Why does this asymmetry exist?
Backward compatibility, and because the relationship between copying and moving is already asymmetrical. The definition of MoveConstructible is a special case of CopyConstructible, meaning that all CopyConstructible types are also MoveConstructible types. That's true because a copy constructor taking a reference-to-const will handle rvalues as well as lvalues.
A copyable type can be initialized from rvalues without a move constructor (it just might not be as efficient as it could be with a move constructor).
A copy constructor can also used to perform a "move" in implicitly-defined move constructors of derived classes when moving the base sub-object.
So a copy constructor can be seen as a "degenerate move constructor", so if a type has a copy constructor it doesn't strictly need a move constructor, it is already MoveConstructible, so simply not declaring the move constructor is acceptable.
The opposite is not true, a movable type is not necessarily copyable, e.g. move-only types.

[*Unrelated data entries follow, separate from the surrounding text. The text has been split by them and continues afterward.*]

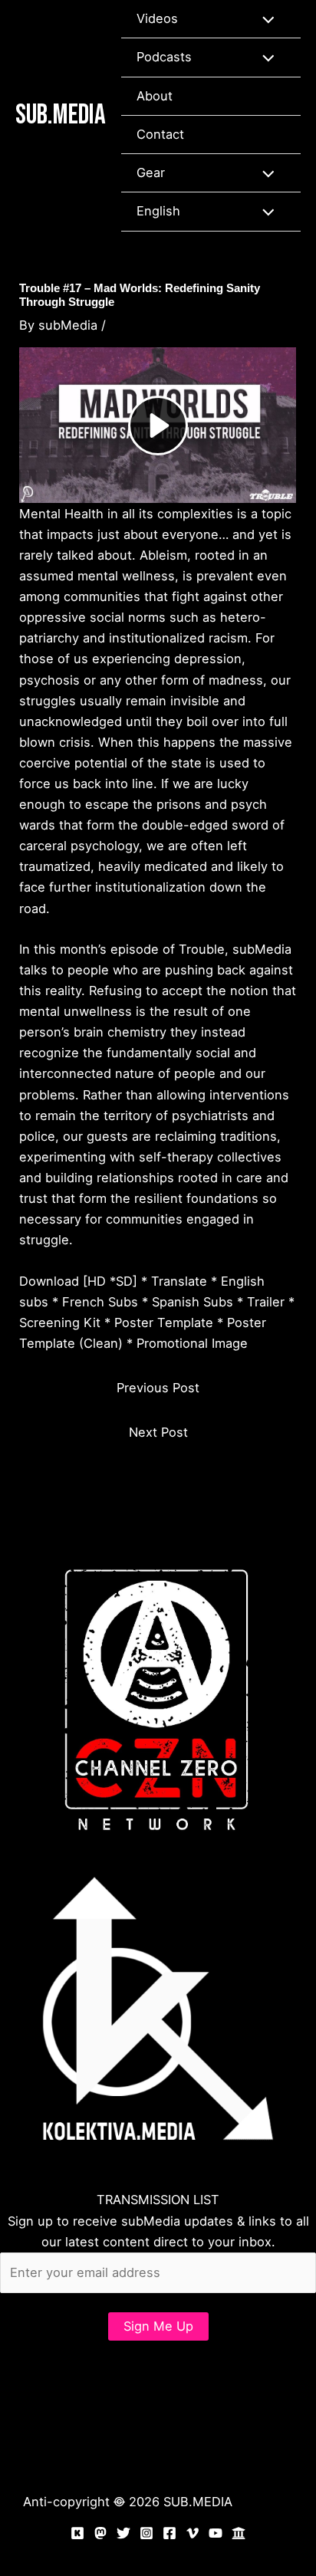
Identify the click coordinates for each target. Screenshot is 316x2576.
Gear (151, 172)
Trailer (266, 1301)
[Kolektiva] (77, 2533)
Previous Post (158, 1387)
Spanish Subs (192, 1301)
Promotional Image (192, 1343)
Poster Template (163, 1322)
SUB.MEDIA (60, 115)
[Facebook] (169, 2533)
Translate (179, 1281)
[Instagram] (146, 2533)
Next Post (158, 1432)
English (158, 211)
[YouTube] (215, 2533)
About (155, 96)
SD (124, 1281)
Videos (157, 18)
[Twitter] (123, 2533)
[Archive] (238, 2533)
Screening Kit (59, 1322)
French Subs (100, 1301)
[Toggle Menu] (264, 19)
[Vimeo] (192, 2533)
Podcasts (164, 56)
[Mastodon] (100, 2533)
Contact (160, 134)
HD (96, 1281)
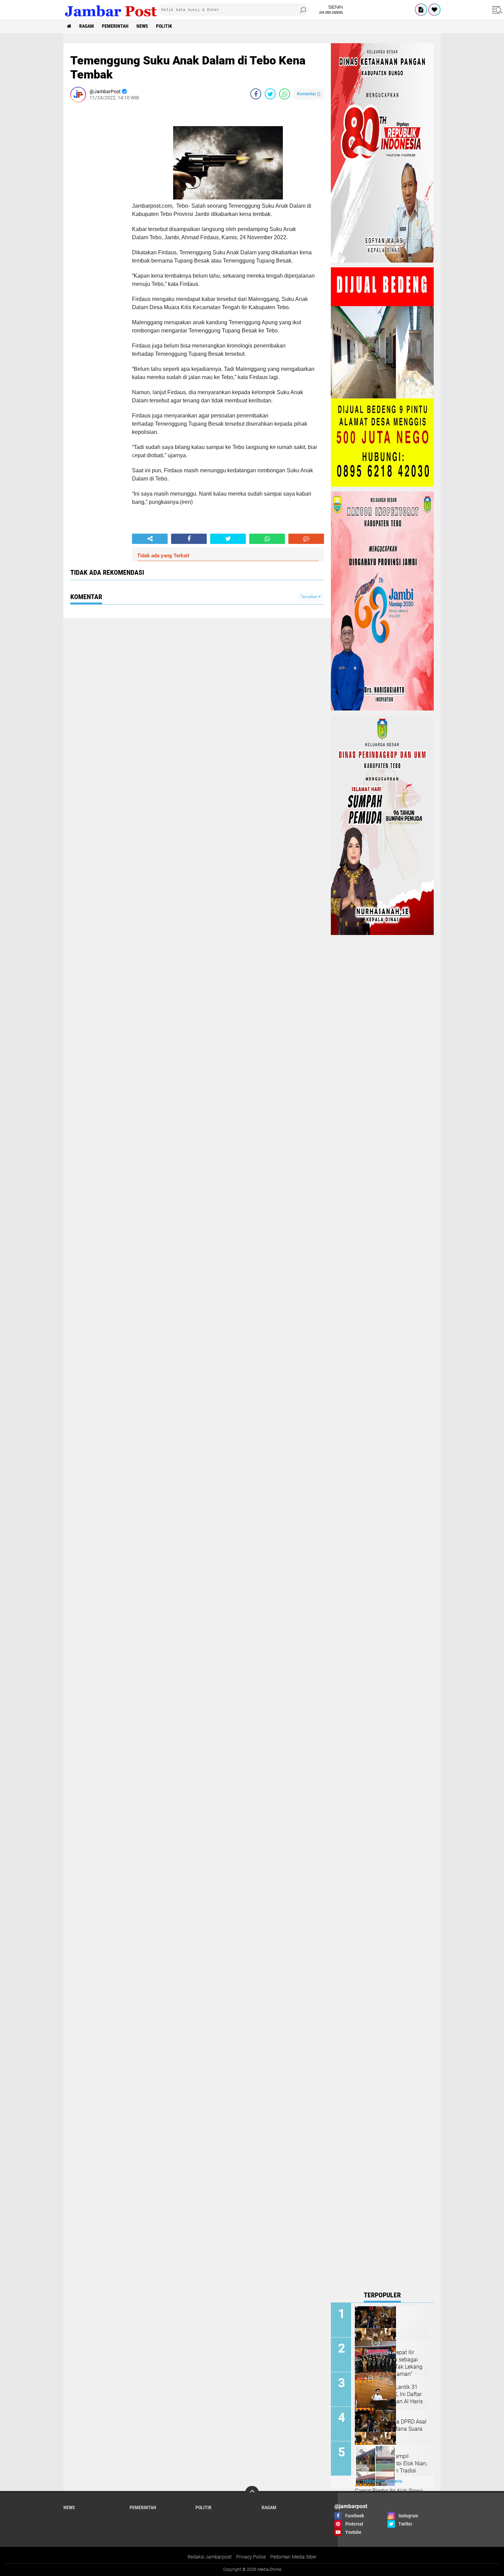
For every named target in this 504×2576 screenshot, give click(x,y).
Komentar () (309, 93)
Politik (164, 26)
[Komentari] (306, 539)
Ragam (86, 26)
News (142, 26)
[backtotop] (252, 2493)
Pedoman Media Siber (293, 2557)
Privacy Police (251, 2557)
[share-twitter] (270, 93)
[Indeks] (421, 9)
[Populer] (434, 9)
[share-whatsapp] (284, 93)
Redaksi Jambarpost (210, 2557)
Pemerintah (115, 26)
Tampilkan (310, 597)
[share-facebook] (255, 93)
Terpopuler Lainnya (382, 2481)
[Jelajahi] (496, 9)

In those cases, making the copy constructor and assignment deleted provides better diagnostics than just not declaring them and getting errors about binding lvalues to rvalue references.

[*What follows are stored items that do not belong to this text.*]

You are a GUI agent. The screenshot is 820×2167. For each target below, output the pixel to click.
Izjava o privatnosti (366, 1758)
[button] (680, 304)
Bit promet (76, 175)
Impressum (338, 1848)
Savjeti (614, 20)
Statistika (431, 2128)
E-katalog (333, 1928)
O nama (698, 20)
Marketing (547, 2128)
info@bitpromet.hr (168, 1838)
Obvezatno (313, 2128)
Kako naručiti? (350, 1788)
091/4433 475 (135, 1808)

Why not just specify that if a move operation is declared, no copy operations will be declared?
Better diagnostics and more explicit semantics. "Defined as deleted" is the C++11 way to clearly say "this operation is not allowed", rather than just happening to be omitted by mistake or missing for some other reason.
The special case of "not declared" for move constructors and move assignment operators is unusual and is special because of the asymmetry described above, but special cases are usually best kept for a few narrow cases (it's worth noting here that "not declared" can also apply to the default constructor).

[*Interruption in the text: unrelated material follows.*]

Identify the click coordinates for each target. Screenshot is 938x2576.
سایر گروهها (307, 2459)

Also worth noting is that one of the paragraphs you refer to, [class.copy] p7, says (emphasis mine):
If the class definition does not explicitly declare a copy constructor, one is declared implicitly. If the class definition declares a move constructor or move assignment operator, the implicitly declared copy constructor is defined as deleted; otherwise, it is defined as defaulted (8.4). The latter case is deprecated if the class has a user-declared copy assignment operator or a user-declared destructor.
"The latter case" refers to the "otherwise, it is defined as defaulted" part. Paragraph 18 has similar wording for the copy assignment operator.
So the intention of the committee is that in some future version of C++ other types of special member function will also cause the copy constructor and copy assignment operator to be deleted. The reasoning is that if your class needs a user-defined destructor then the implicitly-defined copy behaviour is probably not going to do the right thing. That change hasn't been made for C++11 or C++14 for backward compatibility reasons, but the idea is that in some future version to prevent the copy constructor and copy assignment operator being deleted you will need to declare them explicitly and define them as defaulted.
So deleting copy constructors if they might not do the right thing is the general case, and "not declared" is a special case just for move constructors, because the copy constructor can provide the degenerate move anyway.